Aim of the task> Every record must come back exactly as given.
── The input ──
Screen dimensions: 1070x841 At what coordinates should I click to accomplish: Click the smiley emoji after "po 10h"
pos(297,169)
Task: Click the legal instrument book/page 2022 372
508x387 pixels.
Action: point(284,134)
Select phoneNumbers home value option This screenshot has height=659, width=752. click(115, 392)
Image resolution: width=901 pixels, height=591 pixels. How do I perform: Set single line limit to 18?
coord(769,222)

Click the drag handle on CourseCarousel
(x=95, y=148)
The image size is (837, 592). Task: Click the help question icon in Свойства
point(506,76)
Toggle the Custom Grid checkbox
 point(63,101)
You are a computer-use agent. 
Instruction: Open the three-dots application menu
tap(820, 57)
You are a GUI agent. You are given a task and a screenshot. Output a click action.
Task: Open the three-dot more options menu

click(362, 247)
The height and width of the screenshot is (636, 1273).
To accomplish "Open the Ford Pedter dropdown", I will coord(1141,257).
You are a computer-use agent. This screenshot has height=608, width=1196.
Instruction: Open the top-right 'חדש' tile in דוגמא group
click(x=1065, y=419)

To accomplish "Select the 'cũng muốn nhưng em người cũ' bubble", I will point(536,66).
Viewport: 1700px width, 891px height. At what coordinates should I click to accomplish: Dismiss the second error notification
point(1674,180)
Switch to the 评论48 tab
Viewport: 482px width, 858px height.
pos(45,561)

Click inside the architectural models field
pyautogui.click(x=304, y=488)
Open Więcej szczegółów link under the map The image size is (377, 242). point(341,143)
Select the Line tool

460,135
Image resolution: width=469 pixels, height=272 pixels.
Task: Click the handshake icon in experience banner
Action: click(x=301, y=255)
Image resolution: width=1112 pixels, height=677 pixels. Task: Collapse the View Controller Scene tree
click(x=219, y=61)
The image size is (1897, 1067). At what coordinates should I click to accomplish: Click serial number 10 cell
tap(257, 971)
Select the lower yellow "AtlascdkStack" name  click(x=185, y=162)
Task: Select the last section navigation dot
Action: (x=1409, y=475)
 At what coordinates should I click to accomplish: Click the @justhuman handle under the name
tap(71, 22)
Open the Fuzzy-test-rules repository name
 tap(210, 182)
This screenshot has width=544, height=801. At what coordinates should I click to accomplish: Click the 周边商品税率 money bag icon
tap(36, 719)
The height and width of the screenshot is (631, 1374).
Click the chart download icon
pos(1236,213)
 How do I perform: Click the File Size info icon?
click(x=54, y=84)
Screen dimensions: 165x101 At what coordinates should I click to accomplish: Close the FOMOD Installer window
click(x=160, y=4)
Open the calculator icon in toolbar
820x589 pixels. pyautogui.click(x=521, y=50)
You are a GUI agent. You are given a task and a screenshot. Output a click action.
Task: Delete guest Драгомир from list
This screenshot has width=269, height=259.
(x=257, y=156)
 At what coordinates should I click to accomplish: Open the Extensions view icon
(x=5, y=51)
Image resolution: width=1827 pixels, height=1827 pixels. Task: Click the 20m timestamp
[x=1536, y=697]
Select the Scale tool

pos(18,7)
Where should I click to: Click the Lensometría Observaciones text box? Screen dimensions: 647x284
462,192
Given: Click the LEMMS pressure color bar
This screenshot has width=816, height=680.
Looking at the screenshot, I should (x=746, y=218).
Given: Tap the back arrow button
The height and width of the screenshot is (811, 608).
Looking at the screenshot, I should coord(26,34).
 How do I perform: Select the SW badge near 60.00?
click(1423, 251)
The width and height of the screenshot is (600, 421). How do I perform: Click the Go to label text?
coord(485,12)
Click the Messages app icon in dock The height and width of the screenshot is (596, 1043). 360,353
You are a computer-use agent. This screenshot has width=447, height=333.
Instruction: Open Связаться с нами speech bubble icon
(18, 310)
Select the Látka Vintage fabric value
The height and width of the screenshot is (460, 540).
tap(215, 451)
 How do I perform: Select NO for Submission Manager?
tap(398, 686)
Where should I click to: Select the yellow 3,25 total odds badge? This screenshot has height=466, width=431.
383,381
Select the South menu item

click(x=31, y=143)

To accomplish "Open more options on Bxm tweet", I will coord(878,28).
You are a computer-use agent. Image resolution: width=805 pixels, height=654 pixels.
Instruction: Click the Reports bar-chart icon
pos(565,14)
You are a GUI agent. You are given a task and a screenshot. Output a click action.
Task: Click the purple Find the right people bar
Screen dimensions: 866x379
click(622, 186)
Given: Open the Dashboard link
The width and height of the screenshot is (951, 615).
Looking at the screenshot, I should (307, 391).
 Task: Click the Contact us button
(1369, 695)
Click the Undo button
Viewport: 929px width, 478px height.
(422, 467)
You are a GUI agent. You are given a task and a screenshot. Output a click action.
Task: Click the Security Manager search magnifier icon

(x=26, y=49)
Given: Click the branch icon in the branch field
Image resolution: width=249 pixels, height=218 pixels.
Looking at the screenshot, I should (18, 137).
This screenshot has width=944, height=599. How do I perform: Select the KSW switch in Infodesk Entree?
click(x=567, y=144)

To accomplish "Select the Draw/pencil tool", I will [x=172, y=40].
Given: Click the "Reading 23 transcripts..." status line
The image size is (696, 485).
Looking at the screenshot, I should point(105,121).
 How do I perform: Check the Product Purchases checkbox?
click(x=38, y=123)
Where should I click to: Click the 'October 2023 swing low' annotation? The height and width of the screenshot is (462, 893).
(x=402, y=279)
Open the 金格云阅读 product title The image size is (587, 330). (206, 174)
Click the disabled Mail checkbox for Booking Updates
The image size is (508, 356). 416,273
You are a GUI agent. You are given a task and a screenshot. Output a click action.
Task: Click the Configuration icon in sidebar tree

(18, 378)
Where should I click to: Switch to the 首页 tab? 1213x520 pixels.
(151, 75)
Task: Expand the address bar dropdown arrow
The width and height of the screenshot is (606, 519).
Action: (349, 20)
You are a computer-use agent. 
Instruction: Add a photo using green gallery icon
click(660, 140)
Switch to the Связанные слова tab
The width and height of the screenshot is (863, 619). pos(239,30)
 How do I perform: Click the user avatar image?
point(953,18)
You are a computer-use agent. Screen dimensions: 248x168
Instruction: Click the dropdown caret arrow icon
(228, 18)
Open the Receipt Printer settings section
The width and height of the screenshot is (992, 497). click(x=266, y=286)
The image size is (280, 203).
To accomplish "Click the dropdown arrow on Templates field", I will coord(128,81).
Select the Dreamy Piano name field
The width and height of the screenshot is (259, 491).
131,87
───
Your response>
Screen dimensions: 1070x841 At what coordinates should I click to accomplish: Click the smiley emoji after "po 10h"
pos(297,169)
Task: Click the legal instrument book/page 2022 372
508x387 pixels.
Action: point(284,134)
Select phoneNumbers home value option This screenshot has height=659, width=752. click(115, 392)
Image resolution: width=901 pixels, height=591 pixels. How do I perform: Set single line limit to 18?
coord(769,222)

Click the drag handle on CourseCarousel
(x=95, y=148)
The image size is (837, 592). Task: Click the help question icon in Свойства
point(506,76)
Toggle the Custom Grid checkbox
 point(63,101)
You are a computer-use agent. 
Instruction: Open the three-dots application menu
tap(820, 57)
You are a GUI agent. You are given a task and a screenshot. Output a click action.
Task: Open the three-dot more options menu

click(362, 247)
The height and width of the screenshot is (636, 1273).
To accomplish "Open the Ford Pedter dropdown", I will coord(1141,257).
You are a computer-use agent. This screenshot has height=608, width=1196.
Instruction: Open the top-right 'חדש' tile in דוגמא group
click(x=1065, y=419)

To accomplish "Select the 'cũng muốn nhưng em người cũ' bubble", I will point(536,66).
Viewport: 1700px width, 891px height. At what coordinates should I click to accomplish: Dismiss the second error notification
point(1674,180)
Switch to the 评论48 tab
Viewport: 482px width, 858px height.
pos(45,561)

Click inside the architectural models field
pyautogui.click(x=304, y=488)
Open Więcej szczegółów link under the map The image size is (377, 242). point(341,143)
Select the Line tool

460,135
Image resolution: width=469 pixels, height=272 pixels.
Task: Click the handshake icon in experience banner
Action: click(x=301, y=255)
Image resolution: width=1112 pixels, height=677 pixels. Task: Collapse the View Controller Scene tree
click(x=219, y=61)
The image size is (1897, 1067). At what coordinates should I click to accomplish: Click serial number 10 cell
tap(257, 971)
Select the lower yellow "AtlascdkStack" name  click(x=185, y=162)
Task: Select the last section navigation dot
Action: (x=1409, y=475)
 At what coordinates should I click to accomplish: Click the @justhuman handle under the name
tap(71, 22)
Open the Fuzzy-test-rules repository name
 tap(210, 182)
This screenshot has width=544, height=801. At what coordinates should I click to accomplish: Click the 周边商品税率 money bag icon
tap(36, 719)
The height and width of the screenshot is (631, 1374).
Click the chart download icon
pos(1236,213)
 How do I perform: Click the File Size info icon?
click(x=54, y=84)
Screen dimensions: 165x101 At what coordinates should I click to accomplish: Close the FOMOD Installer window
click(x=160, y=4)
Open the calculator icon in toolbar
820x589 pixels. pyautogui.click(x=521, y=50)
You are a GUI agent. You are given a task and a screenshot. Output a click action.
Task: Delete guest Драгомир from list
This screenshot has width=269, height=259.
(x=257, y=156)
 At what coordinates should I click to accomplish: Open the Extensions view icon
(x=5, y=51)
Image resolution: width=1827 pixels, height=1827 pixels. Task: Click the 20m timestamp
[x=1536, y=697]
Select the Scale tool

pos(18,7)
Where should I click to: Click the Lensometría Observaciones text box? Screen dimensions: 647x284
462,192
Given: Click the LEMMS pressure color bar
This screenshot has width=816, height=680.
Looking at the screenshot, I should (x=746, y=218).
Given: Tap the back arrow button
The height and width of the screenshot is (811, 608).
Looking at the screenshot, I should coord(26,34).
 How do I perform: Select the SW badge near 60.00?
click(1423, 251)
The width and height of the screenshot is (600, 421). How do I perform: Click the Go to label text?
coord(485,12)
Click the Messages app icon in dock The height and width of the screenshot is (596, 1043). 360,353
You are a computer-use agent. This screenshot has width=447, height=333.
Instruction: Open Связаться с нами speech bubble icon
(18, 310)
Select the Látka Vintage fabric value
The height and width of the screenshot is (460, 540).
tap(215, 451)
 How do I perform: Select NO for Submission Manager?
tap(398, 686)
Where should I click to: Select the yellow 3,25 total odds badge? This screenshot has height=466, width=431.
383,381
Select the South menu item

click(x=31, y=143)

To accomplish "Open more options on Bxm tweet", I will coord(878,28).
You are a computer-use agent. Image resolution: width=805 pixels, height=654 pixels.
Instruction: Click the Reports bar-chart icon
pos(565,14)
You are a GUI agent. You are given a task and a screenshot. Output a click action.
Task: Click the purple Find the right people bar
Screen dimensions: 866x379
click(622, 186)
Given: Open the Dashboard link
The width and height of the screenshot is (951, 615).
Looking at the screenshot, I should (307, 391).
 Task: Click the Contact us button
(1369, 695)
Click the Undo button
Viewport: 929px width, 478px height.
(422, 467)
You are a GUI agent. You are given a task and a screenshot. Output a click action.
Task: Click the Security Manager search magnifier icon

(x=26, y=49)
Given: Click the branch icon in the branch field
Image resolution: width=249 pixels, height=218 pixels.
Looking at the screenshot, I should (18, 137).
This screenshot has width=944, height=599. How do I perform: Select the KSW switch in Infodesk Entree?
click(x=567, y=144)

To accomplish "Select the Draw/pencil tool", I will [x=172, y=40].
Given: Click the "Reading 23 transcripts..." status line
The image size is (696, 485).
Looking at the screenshot, I should point(105,121).
 How do I perform: Check the Product Purchases checkbox?
click(x=38, y=123)
Where should I click to: Click the 'October 2023 swing low' annotation? The height and width of the screenshot is (462, 893).
(x=402, y=279)
Open the 金格云阅读 product title The image size is (587, 330). (206, 174)
Click the disabled Mail checkbox for Booking Updates
The image size is (508, 356). 416,273
You are a GUI agent. You are given a task and a screenshot. Output a click action.
Task: Click the Configuration icon in sidebar tree

(18, 378)
Where should I click to: Switch to the 首页 tab? 1213x520 pixels.
(151, 75)
Task: Expand the address bar dropdown arrow
The width and height of the screenshot is (606, 519).
Action: (349, 20)
You are a computer-use agent. 
Instruction: Add a photo using green gallery icon
click(660, 140)
Switch to the Связанные слова tab
The width and height of the screenshot is (863, 619). pos(239,30)
 How do I perform: Click the user avatar image?
point(953,18)
You are a computer-use agent. Screen dimensions: 248x168
Instruction: Click the dropdown caret arrow icon
(228, 18)
Open the Receipt Printer settings section
The width and height of the screenshot is (992, 497). click(x=266, y=286)
The image size is (280, 203).
To accomplish "Click the dropdown arrow on Templates field", I will coord(128,81).
Select the Dreamy Piano name field
The width and height of the screenshot is (259, 491).
131,87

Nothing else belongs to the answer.